La Communauté internationale suggère un départ anticipé de la transition centrafricaine

A en croire les dires d’un poids lourd de la diplomatie internationale à Bangui, les tenants du pouvoir de la transition politique centrafricaine actuelle seraient dans le collimateur de la Communauté internationale qui serait désormais décidée à remettre de l’ordre en Centrafrique.

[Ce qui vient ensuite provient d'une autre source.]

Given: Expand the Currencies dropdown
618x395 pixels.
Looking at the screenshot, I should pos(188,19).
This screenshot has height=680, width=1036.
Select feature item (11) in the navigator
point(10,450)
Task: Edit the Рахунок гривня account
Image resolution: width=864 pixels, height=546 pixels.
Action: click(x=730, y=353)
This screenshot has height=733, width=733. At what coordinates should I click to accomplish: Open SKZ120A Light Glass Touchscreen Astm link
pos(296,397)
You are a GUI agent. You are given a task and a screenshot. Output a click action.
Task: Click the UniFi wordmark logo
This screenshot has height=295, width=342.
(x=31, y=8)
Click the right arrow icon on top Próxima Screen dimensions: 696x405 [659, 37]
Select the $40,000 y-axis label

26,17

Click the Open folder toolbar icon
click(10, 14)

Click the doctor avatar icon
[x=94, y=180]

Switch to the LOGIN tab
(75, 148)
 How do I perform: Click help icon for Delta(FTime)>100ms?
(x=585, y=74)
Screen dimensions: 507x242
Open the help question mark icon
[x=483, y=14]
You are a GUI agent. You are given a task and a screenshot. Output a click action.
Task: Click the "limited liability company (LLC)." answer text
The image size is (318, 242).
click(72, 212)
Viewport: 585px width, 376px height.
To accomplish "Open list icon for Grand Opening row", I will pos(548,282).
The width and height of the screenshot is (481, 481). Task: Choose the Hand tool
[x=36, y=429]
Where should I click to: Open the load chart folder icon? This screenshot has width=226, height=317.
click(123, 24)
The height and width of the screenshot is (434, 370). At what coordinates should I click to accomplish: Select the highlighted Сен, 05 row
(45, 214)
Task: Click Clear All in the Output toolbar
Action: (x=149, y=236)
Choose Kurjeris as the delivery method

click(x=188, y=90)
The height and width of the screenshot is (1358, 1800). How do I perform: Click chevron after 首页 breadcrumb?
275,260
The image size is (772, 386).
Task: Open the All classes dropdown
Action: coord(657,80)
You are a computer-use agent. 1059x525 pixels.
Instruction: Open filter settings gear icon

1406_2Selon ce diplomate internationale, il n’est plus question pour la Communauté internationale de jouer le rôle de simple observateur dans la gestion de la crise centrafricaine.  «  Avec le coup de force du 24 mars 2013 marqué par le renversement des institutions démocratiques, nous avons cru tourner la page de la crise sécuritaire et humanitaire qui a régné sur plus de la moitié du pays depuis e début des hostilités Séléka au mois de décembre 2012. Mais hélas…la situation humanitaire s’est empirée et ne cesse de se dégrader avec son corolaire l’insécurité ambiante sur l’ensemble du pays », a déclaré cette personnalité étrangère.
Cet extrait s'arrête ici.